Never Let Me Go (12A) 103 mins
Director: Mark Romanek
Cast: Keira Knightley, Carey Mulligan, Andrew Garfield
2 stars
By Simon Howard
Following the huge success of Kazuo Ishiguro’s 2005 dystopian novel (which was this year sent to every first year student at Newcastle University), Mark Romanek has brought this moving story onto the big screen with an all-star cast.
As children, Ruth, Kathy and Tommy spend their childhood at a seemingly idyllic English boarding school. As they grow into young adults, they find that they have to come to terms with the strength of the love they feel for each other, while preparing themselves for the haunting reality that awaits them. Without wanting to spoil the film, it is made clear from very early on the twist which means that for the three main characters there will be no happy ending- they have been produced to provide donor organs for transplants, and will die before they can fulfil their potential. It is essentially a sci-fi movie dressed up around a romance.
The film is by all accounts a very graceful and faithful adaptation, which is dealt with in a poignant way. The spirit of the novel is captured well, but in a sense this is part of the problem for many viewers, who will not have read Ishiguro’s work beforehand. One aspect which does stand out is the excellent contrast between the stunning landscapes and panoramas compared with the bleak and monochrome colours- visually it is a thing of beauty.
Garfield, having produced a great performance in ‘The Social Network’ again demonstrates his considerable acting talent and outshines his two more experienced co-stars. Keira Knightley is perhaps the weakest of the three main leads, and this is far from her best performance. The three child actors who take up the story for the first thirty minutes all excel and look to have big futures in the industry, and set the tone well for the final two thirds when Mulligan and co. take the lead.

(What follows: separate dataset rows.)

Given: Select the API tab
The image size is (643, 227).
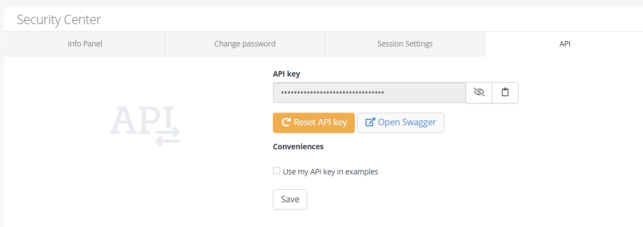Looking at the screenshot, I should tap(564, 44).
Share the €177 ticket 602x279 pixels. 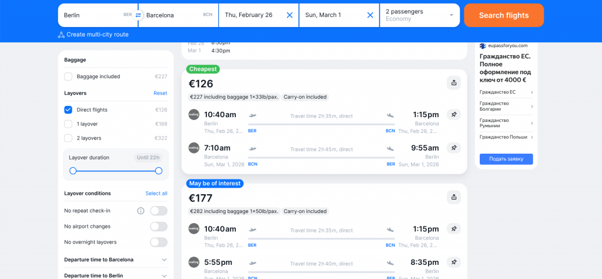click(453, 197)
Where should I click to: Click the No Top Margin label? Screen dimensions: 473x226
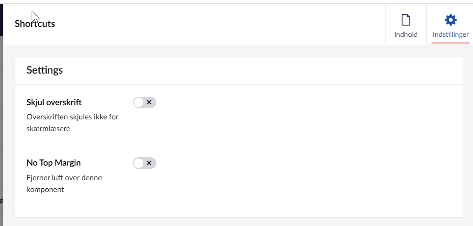coord(53,163)

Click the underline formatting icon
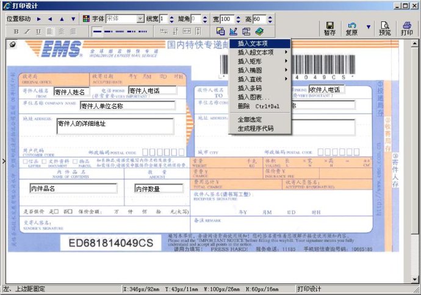coord(38,31)
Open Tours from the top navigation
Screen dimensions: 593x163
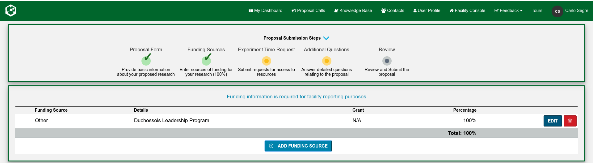tap(537, 11)
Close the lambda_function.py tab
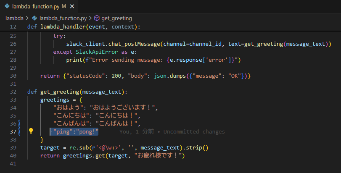Screen dimensions: 341x173 72,7
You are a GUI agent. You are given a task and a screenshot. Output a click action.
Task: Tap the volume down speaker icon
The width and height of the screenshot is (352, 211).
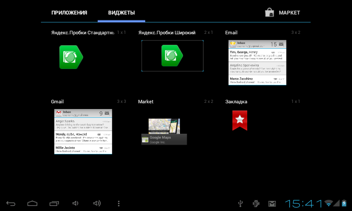click(x=75, y=203)
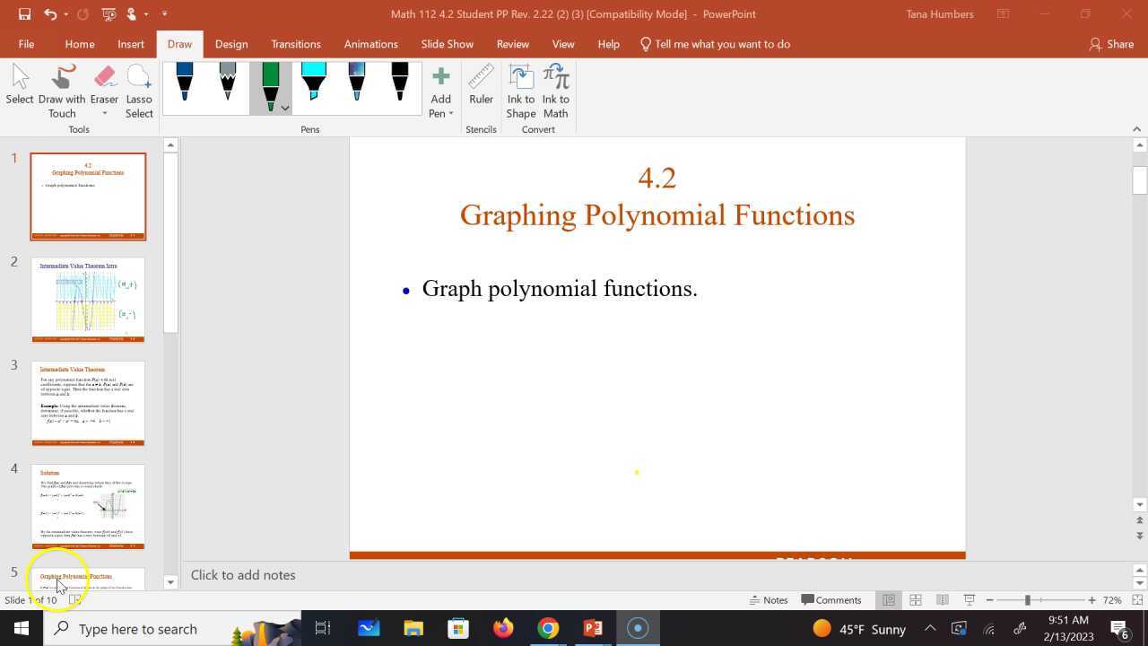The width and height of the screenshot is (1148, 646).
Task: Select slide 3 thumbnail in the panel
Action: coord(88,402)
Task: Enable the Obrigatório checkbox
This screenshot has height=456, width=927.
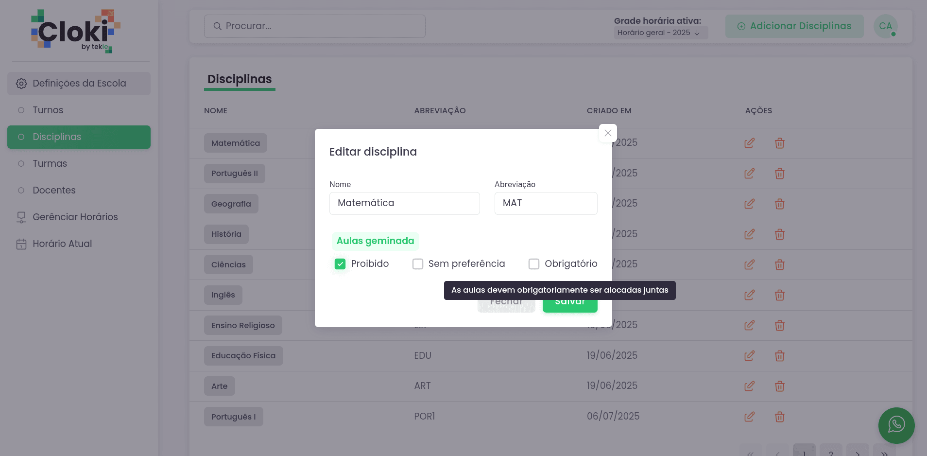Action: pyautogui.click(x=534, y=264)
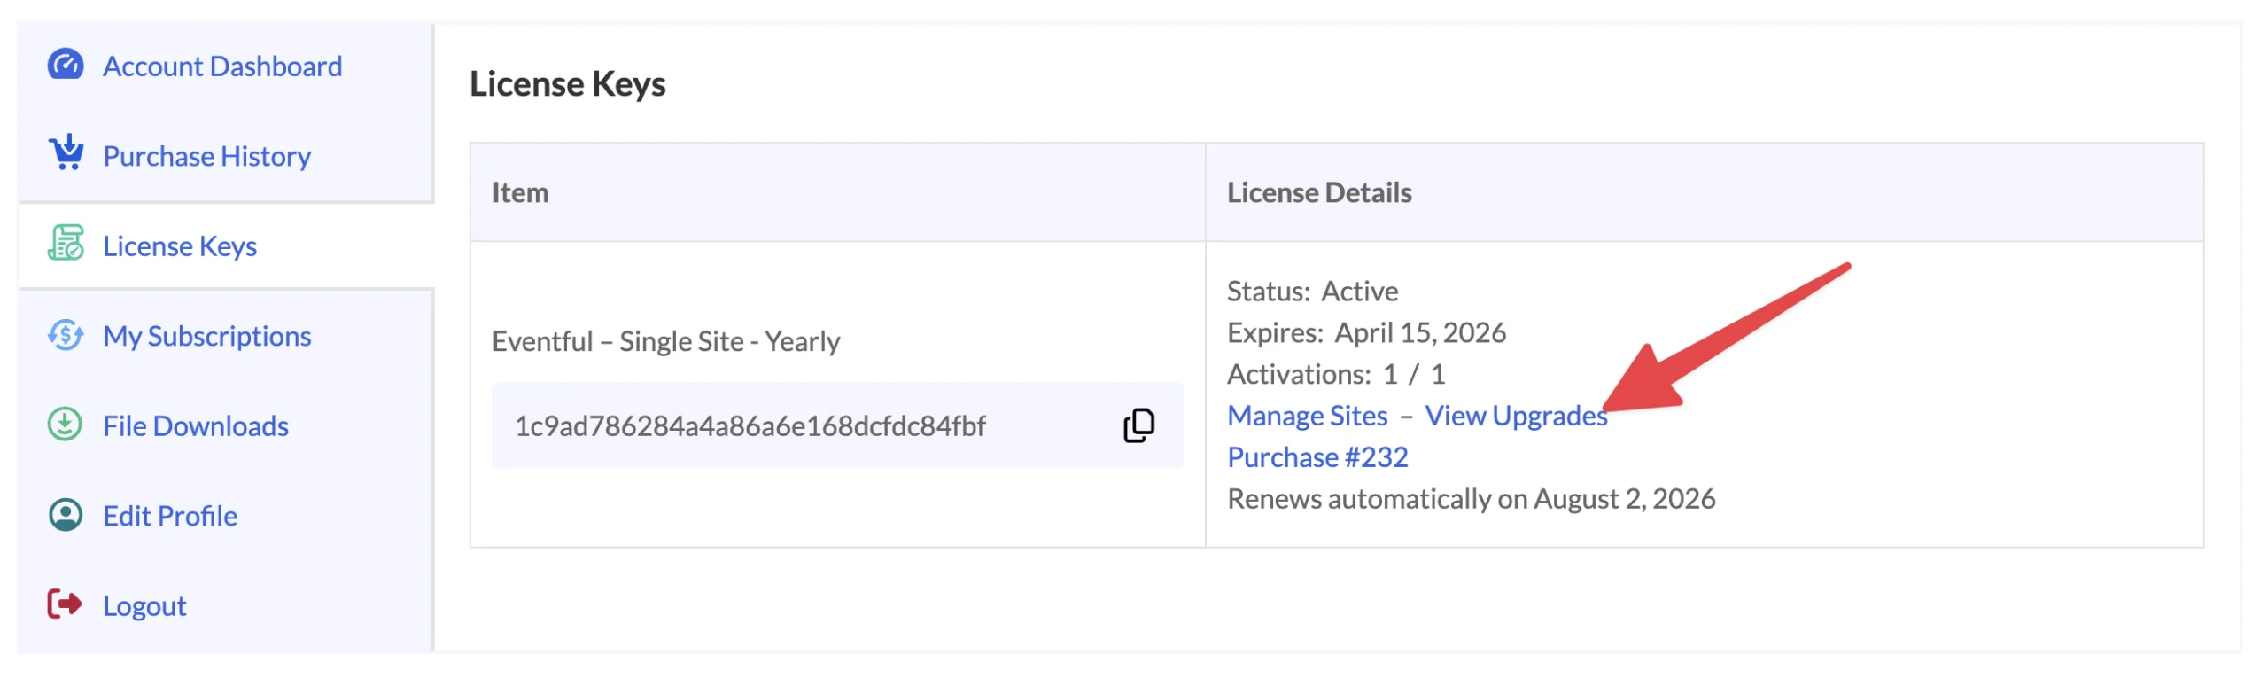Click the Edit Profile avatar icon
The image size is (2268, 678).
tap(66, 516)
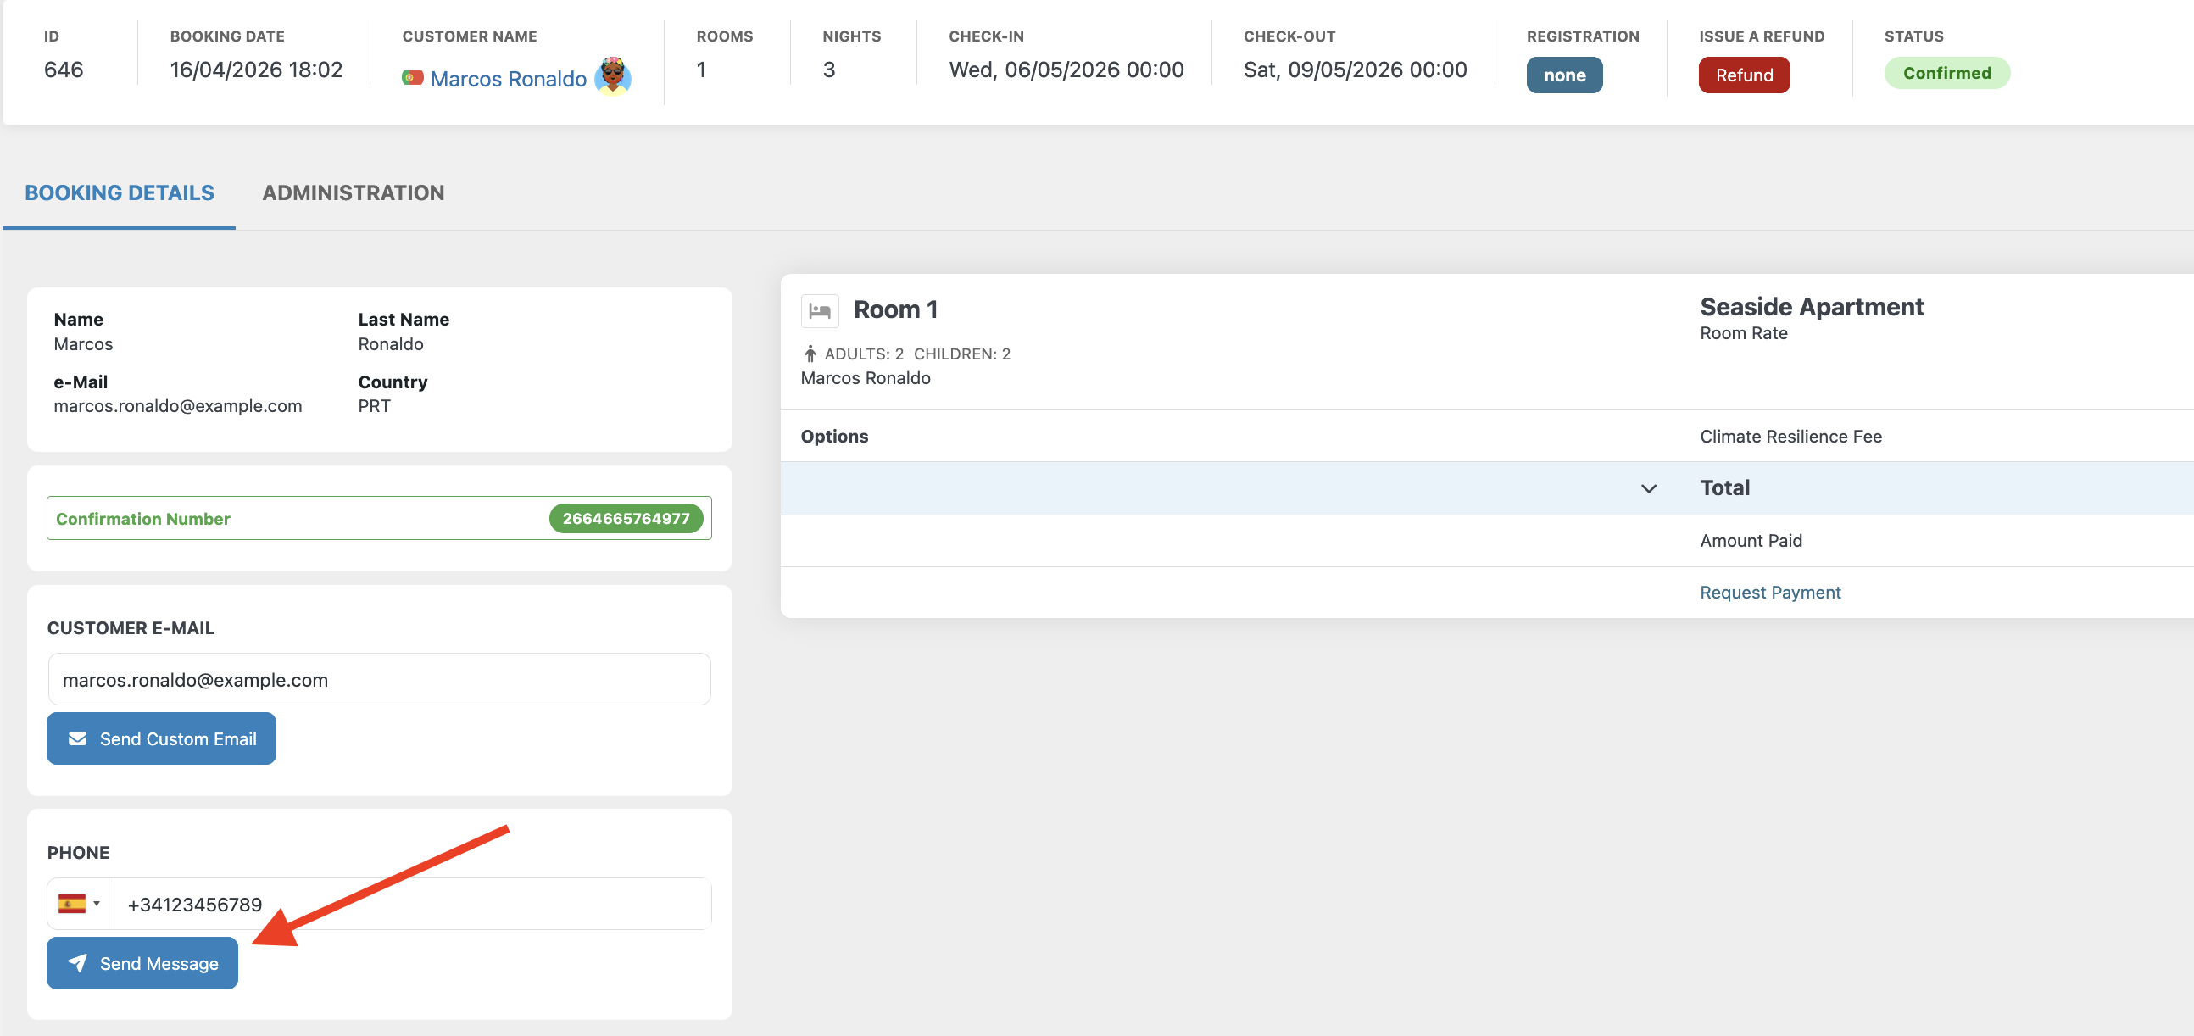This screenshot has width=2194, height=1036.
Task: Focus the customer e-mail input field
Action: tap(379, 679)
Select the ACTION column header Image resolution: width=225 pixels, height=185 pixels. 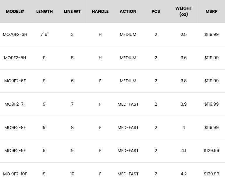128,11
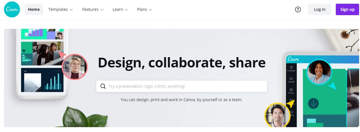The height and width of the screenshot is (132, 360).
Task: Open the Learn dropdown menu
Action: 120,9
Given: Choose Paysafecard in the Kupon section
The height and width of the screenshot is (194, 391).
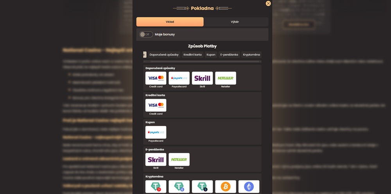Looking at the screenshot, I should coord(156,132).
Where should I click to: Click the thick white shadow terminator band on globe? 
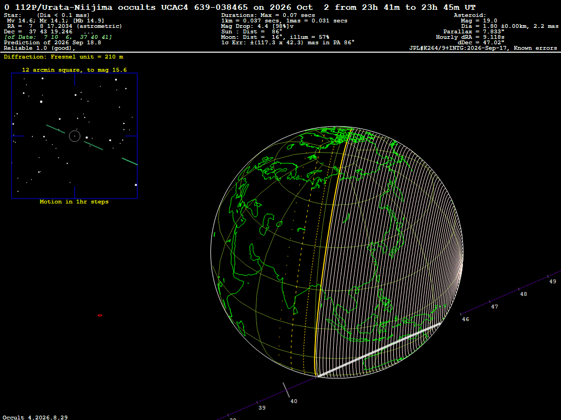(x=379, y=350)
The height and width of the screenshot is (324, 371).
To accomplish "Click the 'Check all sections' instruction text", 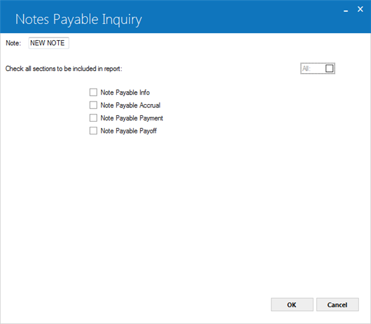I will (63, 69).

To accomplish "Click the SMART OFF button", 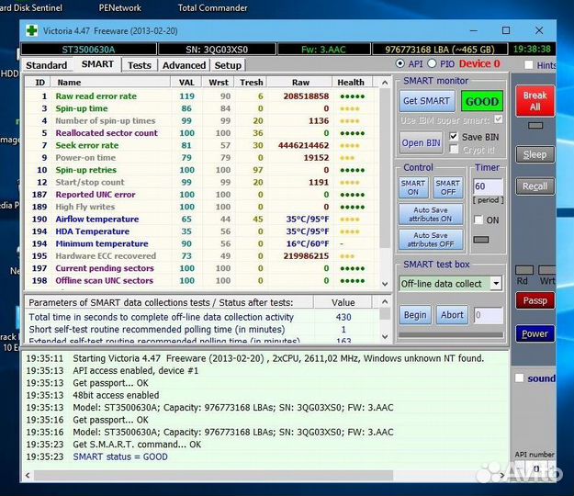I will (x=447, y=186).
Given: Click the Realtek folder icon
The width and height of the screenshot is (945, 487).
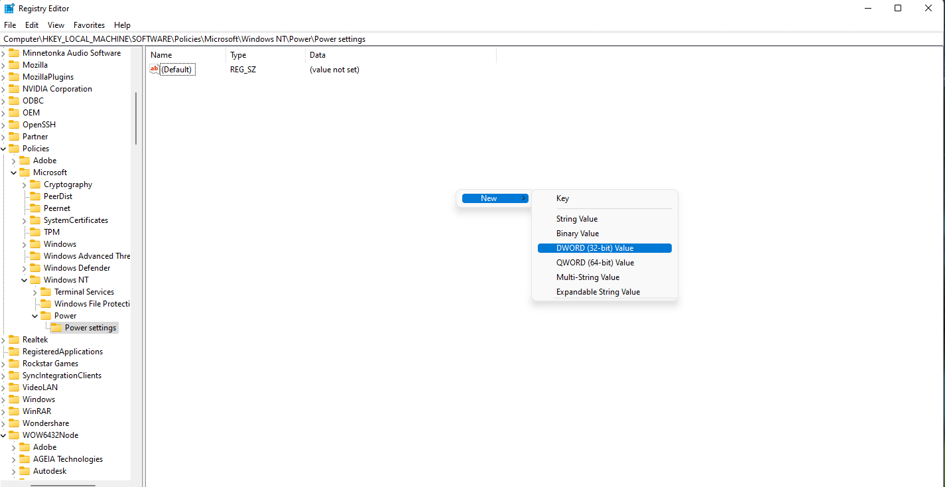Looking at the screenshot, I should pos(14,339).
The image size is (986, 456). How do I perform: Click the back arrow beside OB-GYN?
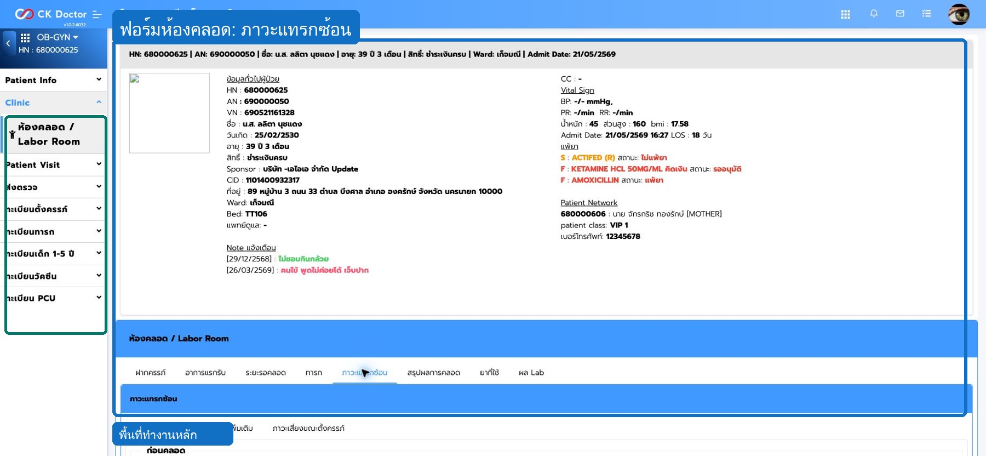coord(8,43)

This is a film which does require a lot of thinking about, as the secrets and details are revealed slowly but surely. What’s missing is a spark of life or a jolt of the unexpected — something beyond tears — to puncture the falseness of a film world, which obscures the tragedy that the three characters, by their nature, cannot express.
Verdict: An altogether unsatisfying experience, which raises more questions than it answers.